Records supplied
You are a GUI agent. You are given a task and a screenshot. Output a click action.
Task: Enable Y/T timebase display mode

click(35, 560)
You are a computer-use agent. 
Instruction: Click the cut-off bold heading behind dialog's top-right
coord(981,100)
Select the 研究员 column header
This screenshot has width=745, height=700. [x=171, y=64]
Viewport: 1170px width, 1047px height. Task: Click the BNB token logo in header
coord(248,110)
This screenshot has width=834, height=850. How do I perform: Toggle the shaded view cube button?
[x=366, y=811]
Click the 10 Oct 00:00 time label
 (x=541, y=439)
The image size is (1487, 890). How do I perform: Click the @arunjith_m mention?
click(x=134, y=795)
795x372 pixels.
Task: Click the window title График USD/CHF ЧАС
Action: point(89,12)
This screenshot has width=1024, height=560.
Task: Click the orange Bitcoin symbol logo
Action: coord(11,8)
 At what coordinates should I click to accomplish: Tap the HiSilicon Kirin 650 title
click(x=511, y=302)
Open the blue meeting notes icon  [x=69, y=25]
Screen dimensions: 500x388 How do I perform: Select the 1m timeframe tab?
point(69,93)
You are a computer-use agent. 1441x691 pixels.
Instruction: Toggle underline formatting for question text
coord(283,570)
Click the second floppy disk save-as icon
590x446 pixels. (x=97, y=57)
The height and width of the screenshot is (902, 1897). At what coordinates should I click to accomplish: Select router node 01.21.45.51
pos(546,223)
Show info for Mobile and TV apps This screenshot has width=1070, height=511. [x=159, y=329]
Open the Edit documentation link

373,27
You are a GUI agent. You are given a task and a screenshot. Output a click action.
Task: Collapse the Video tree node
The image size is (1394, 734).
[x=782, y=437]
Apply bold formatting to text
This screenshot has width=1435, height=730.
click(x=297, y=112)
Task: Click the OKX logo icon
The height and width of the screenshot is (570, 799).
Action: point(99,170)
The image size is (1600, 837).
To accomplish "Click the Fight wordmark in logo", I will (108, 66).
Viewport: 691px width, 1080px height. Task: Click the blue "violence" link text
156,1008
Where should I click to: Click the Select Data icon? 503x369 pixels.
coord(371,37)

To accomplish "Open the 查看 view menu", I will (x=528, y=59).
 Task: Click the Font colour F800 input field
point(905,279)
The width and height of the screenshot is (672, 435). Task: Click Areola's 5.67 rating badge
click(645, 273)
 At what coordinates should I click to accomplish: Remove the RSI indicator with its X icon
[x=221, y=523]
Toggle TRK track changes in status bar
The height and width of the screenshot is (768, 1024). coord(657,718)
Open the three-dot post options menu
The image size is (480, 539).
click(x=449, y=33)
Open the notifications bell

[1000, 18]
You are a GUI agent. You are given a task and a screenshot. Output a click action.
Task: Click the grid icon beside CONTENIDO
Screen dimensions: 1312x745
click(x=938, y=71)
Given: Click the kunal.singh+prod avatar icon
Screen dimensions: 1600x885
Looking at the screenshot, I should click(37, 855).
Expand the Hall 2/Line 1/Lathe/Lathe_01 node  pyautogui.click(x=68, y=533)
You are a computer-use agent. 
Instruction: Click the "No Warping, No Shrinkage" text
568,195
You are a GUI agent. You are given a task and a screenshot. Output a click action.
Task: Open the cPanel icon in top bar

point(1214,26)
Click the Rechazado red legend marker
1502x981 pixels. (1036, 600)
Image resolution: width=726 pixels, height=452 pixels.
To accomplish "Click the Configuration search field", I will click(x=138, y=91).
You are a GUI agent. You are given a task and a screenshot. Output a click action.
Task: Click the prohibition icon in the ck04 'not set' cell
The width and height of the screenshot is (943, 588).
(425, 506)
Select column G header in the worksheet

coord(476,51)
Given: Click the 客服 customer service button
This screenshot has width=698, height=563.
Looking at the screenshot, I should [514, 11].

Problem description
Each line of the listing has to be repeated exactly in the reply.

Solution to the problem
You are a GUI agent. You are given a task and a screenshot. Output a click action.
Task: Enable Y/T timebase display mode

click(35, 560)
You are a computer-use agent. 
Instruction: Click the cut-off bold heading behind dialog's top-right
coord(981,100)
Select the 研究员 column header
This screenshot has width=745, height=700. [x=171, y=64]
Viewport: 1170px width, 1047px height. Task: Click the BNB token logo in header
coord(248,110)
This screenshot has width=834, height=850. How do I perform: Toggle the shaded view cube button?
[x=366, y=811]
Click the 10 Oct 00:00 time label
 (x=541, y=439)
The image size is (1487, 890). How do I perform: Click the @arunjith_m mention?
click(x=134, y=795)
795x372 pixels.
Task: Click the window title График USD/CHF ЧАС
Action: point(89,12)
This screenshot has width=1024, height=560.
Task: Click the orange Bitcoin symbol logo
Action: coord(11,8)
 At what coordinates should I click to accomplish: Tap the HiSilicon Kirin 650 title
click(x=511, y=302)
Open the blue meeting notes icon  [x=69, y=25]
Screen dimensions: 500x388 How do I perform: Select the 1m timeframe tab?
point(69,93)
You are a computer-use agent. 1441x691 pixels.
Instruction: Toggle underline formatting for question text
coord(283,570)
Click the second floppy disk save-as icon
590x446 pixels. (x=97, y=57)
The height and width of the screenshot is (902, 1897). At what coordinates should I click to accomplish: Select router node 01.21.45.51
pos(546,223)
Show info for Mobile and TV apps This screenshot has width=1070, height=511. [x=159, y=329]
Open the Edit documentation link

373,27
You are a GUI agent. You are given a task and a screenshot. Output a click action.
Task: Collapse the Video tree node
The image size is (1394, 734).
[x=782, y=437]
Apply bold formatting to text
This screenshot has width=1435, height=730.
click(x=297, y=112)
Task: Click the OKX logo icon
The height and width of the screenshot is (570, 799).
Action: point(99,170)
The image size is (1600, 837).
To accomplish "Click the Fight wordmark in logo", I will (108, 66).
Viewport: 691px width, 1080px height. Task: Click the blue "violence" link text
156,1008
Where should I click to: Click the Select Data icon? 503x369 pixels.
coord(371,37)

To accomplish "Open the 查看 view menu", I will (x=528, y=59).
 Task: Click the Font colour F800 input field
point(905,279)
The width and height of the screenshot is (672, 435). Task: Click Areola's 5.67 rating badge
click(645, 273)
 At what coordinates should I click to accomplish: Remove the RSI indicator with its X icon
[x=221, y=523]
Toggle TRK track changes in status bar
The height and width of the screenshot is (768, 1024). coord(657,718)
Open the three-dot post options menu
The image size is (480, 539).
click(x=449, y=33)
Open the notifications bell

[1000, 18]
You are a GUI agent. You are given a task and a screenshot. Output a click action.
Task: Click the grid icon beside CONTENIDO
Screen dimensions: 1312x745
click(x=938, y=71)
Given: Click the kunal.singh+prod avatar icon
Screen dimensions: 1600x885
Looking at the screenshot, I should click(37, 855).
Expand the Hall 2/Line 1/Lathe/Lathe_01 node  pyautogui.click(x=68, y=533)
You are a computer-use agent. 
Instruction: Click the "No Warping, No Shrinkage" text
568,195
You are a GUI agent. You are given a task and a screenshot. Output a click action.
Task: Open the cPanel icon in top bar

point(1214,26)
Click the Rechazado red legend marker
1502x981 pixels. (1036, 600)
Image resolution: width=726 pixels, height=452 pixels.
To accomplish "Click the Configuration search field", I will click(x=138, y=91).
You are a GUI agent. You are given a task and a screenshot. Output a click action.
Task: Click the prohibition icon in the ck04 'not set' cell
The width and height of the screenshot is (943, 588).
(425, 506)
Select column G header in the worksheet

coord(476,51)
Given: Click the 客服 customer service button
This screenshot has width=698, height=563.
Looking at the screenshot, I should [514, 11].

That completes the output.